The UK's prime minister lies in intensive care in hospital; both the British and European Union chief negotiators have also contracted the virus. Planned negotiating rounds have been postponed, with both sides using the time to study each other's legal texts in great detail. Meanwhile the European Union's focus is elsewhere: Italian populists blame the European Union, while alarm bells are set off by the authoritarian powers which Hungary's government has claimed for itself.
Yet the clock is still ticking. The UK may have formally left the European Union in January, but it is the end of the transition period at the end of December 2020 that is the real deadline. The British government, so desperate to avoid any further prolongation of an issue which it wants to be settled so that it can move on, legislated to prevent itself from extending that deadline. It could, of course, reverse that decision through passing another law – but to do so would be to lose face.
If the British government had one thing going for it in the fight against the COVID-19 virus, it was that it had a strong understanding of the supply chains underpinning the functioning of the economy. That had been the bedrock of its no-deal planning strategy.
Amidst all the chaos, the UK and EU sides have substantial flexibility in negotiations. If they were to extend the transition period by a few months, few would be able to complain given the uniquely challenging situation the whole world now finds itself in.
I don't sense any particular desire for either side to change course with regard to the Brexit negotiations. A month ago, there was a row in the UK over an apparent decision not to participate in the EU's Pandemic Early Warning System after the end of 2020. The issue is important, but whether co-operation is formal or informal, co-operation will still continue. Nor did the British government even rule it out: it simply wasn't a priority in negotiations.
If the British government were seeking an excuse to fundamentally change their Brexit strategy, they have been given that excuse. I don't believe that to be the case: Brexiteers and Remainers alike have not changed their fundamental beliefs.
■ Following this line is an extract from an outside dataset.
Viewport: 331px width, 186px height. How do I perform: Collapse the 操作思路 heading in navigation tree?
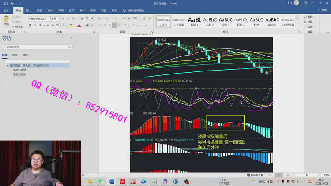pos(8,65)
There was no question of any reluctance on the government's part to follow the strategy that it chose after the general election, and the UK's negotiating priorities are crystal-clear.
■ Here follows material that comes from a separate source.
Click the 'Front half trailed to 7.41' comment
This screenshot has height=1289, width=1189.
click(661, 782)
I don't believe the British government wants to change course. It appointed a Brexiteer, David Frost, to lead negotiations on its behalf. As prime minister, Boris Johnson has repeatedly staked his reputation on delivering a clean Brexit. Under the current circumstances, inertia (if nothing else) will lead to the UK's strategy continuing almost unchanged. With Boris Johnson himself incapacitated, there is no political bandwidth for any meaningful change in direction.
Across the world, national governments have seen a rise in popularity. This is not a peculiarly British trait, nor is it a European one: at a time of crisis, people tend to respond by supporting their leaders. Such support, however, can be short-lived. The British admiration for Winston Churchill's role in World War Two did not stop them from voting him out of office after the war ended. To put it another way, there is no appetite for the instability of changing government during a crisis – but that protection only lasts during the crisis, and does not carry sufficient weight to counteract hindsight.
Across Europe, governments may well face a backlash later in the year. That could extend to the European Union itself; already, there seems to have been an increase in anti-EU sentiment in Italy and Spain. In the UK, so long as Boris Johnson is in charge, I suspect that the government will be more resilient: not only does it enjoy a large Parliamentary majority guaranteed until late 2024, Boris Johnson will be treated sympathetically by the British people after risking his life by continuing to work from home despite being seriously ill with the virus.
Everything, it seems, is changing in politics and our perceptions of the world. I'm far from convinced that it will change anything with regard to Brexit: there is no massive political will for either side to alter its negotiating strategy.